[START OF Reading text]

# Peugeot headlamp protectors



## TandH (Jul 6, 2008)

Hi, I know that X2/50 Ducato headlamp protectors supplied by Fiat come with markings for blanking out with tape when driving on the continent but do the Peugeot Boxer protectors also have them? Anybody know?

Cheers, Tom


----------



## UncleNorm (May 1, 2005)

Hi Tom!

Yes, the Fiat protectors, made in Australia, have the markings. Mine also came with 2 lots of ready-cut blackouts! I used one lot, peeled them off when back in the UK and stuck them back on the backing paper. (No, I'm not tight!)

Peugeot... what's the chance that they use exactly the same part? 

PS The day my protectors arrived, I took a large stone straight onto the windscreen! New wndscreen fitted! I wonder if they do windscreen protectors too?


----------



## TandH (Jul 6, 2008)

*Headlamp protectors*



UncleNorm said:


> Hi Tom!
> 
> Yes, the Fiat protectors, made in Australia, have the markings. Mine also came with 2 lots of ready-cut blackouts! I used one lot, peeled them off when back in the UK and stuck them back on the backing paper. (No, I'm not tight!)


Thanks UncleNorm, I have the same fitted on my Fifer and did the same as you - peeled them off and kept them for future use! I am changing the Fifer for a Swift Mondial next month and was debating whether I should try and take the protectors off the Fifer or buy new ones. The problem is that the temperature here hasn't gone above about 2 deg C since before Christmas and the protector clips are plastic and probably brittle in these temperatures. I also will be away for the next 2 weeks and swap the van as soon as I come home so no chance of the temperature rising much!
Cheers, Tom


----------



## Gram (Aug 19, 2007)

*Peugeot Headlamp Protectors*

Yes, Tom, the Peugeot protectors do come with the markings (and two sets of black-outs).

They may be the same as the Fiat version but are branded with the Peugeot badge.

G


----------



## Zebedee (Oct 3, 2007)

*Re: Peugeot Headlamp Protectors*



Gram said:


> Yes, Tom, the Peugeot protectors do come with the markings (and two sets of black-outs).
> 
> They may be the same as the Fiat version but are branded with the Peugeot badge.
> 
> G


They are exactly the same, except for the name.

Our Peugeot has Fiat protectors and they fit perfectly.

Dave


----------



## Rosbotham (May 4, 2008)

Ditto.


----------



## wp1234 (Sep 29, 2009)

*Re: Peugeot Headlamp Protectors*



Gram said:


> Yes, Tom, the Peugeot protectors do come with the markings (and two sets of black-outs).
> 
> They may be the same as the Fiat version but are branded with the Peugeot badge.
> 
> G


Fitted my Peugeot protectors to Fiat base this weekend and are a perfcect fit - 10 minutes to put on and the black outs come with the kit


----------



## xgx (Oct 14, 2005)

Sorry to hijack the thread Tom but....
my ebay specials didn't come with markings... can anyone help with where to put the black patch before I fit them please?


----------



## Zebedee (Oct 3, 2007)

xgx said:


> Sorry to hijack the thread Tom but....
> my ebay specials didn't come with markings... can anyone help with where to put the black patch before I fit them please?

[END OF Reading text]

_Written problem 1_
Update the headlamp protector thread by writing out everything from "Hi, I know that" down to "(May 1, 2005)" again, with "continent" changed to "mainland Europe".
_Written problem 2_
According to the headlamp protector thread, in which country were the Fiat protectors made?

[START OF Source data]

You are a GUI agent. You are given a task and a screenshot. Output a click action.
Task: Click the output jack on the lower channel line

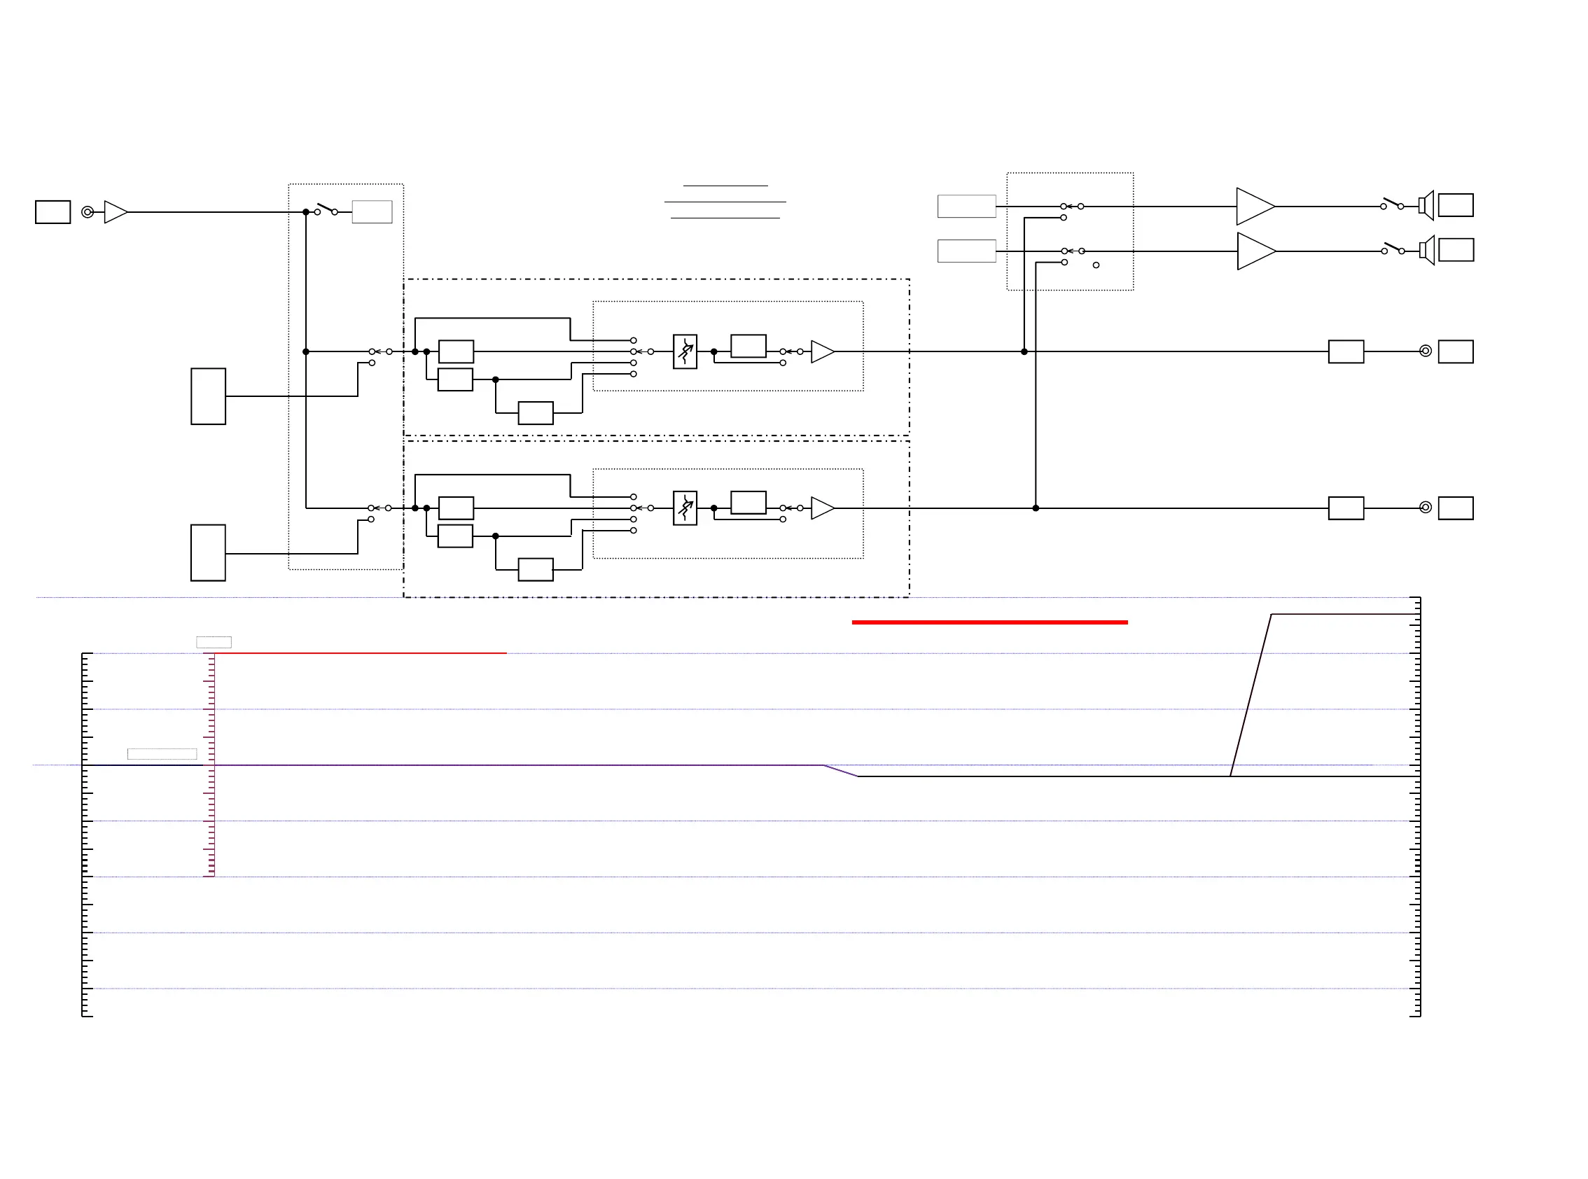tap(1425, 507)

[END OF Source data]

_Full answer 1_
Hi, I know that X2/50 Ducato headlamp protectors supplied by Fiat come with markings for blanking out with tape when driving on the mainland Europe but do the Peugeot Boxer protectors also have them? Anybody know?

Cheers, Tom


----------



## UncleNorm (May 1, 2005)

_Full answer 2_
The Fiat protectors were made in Australia.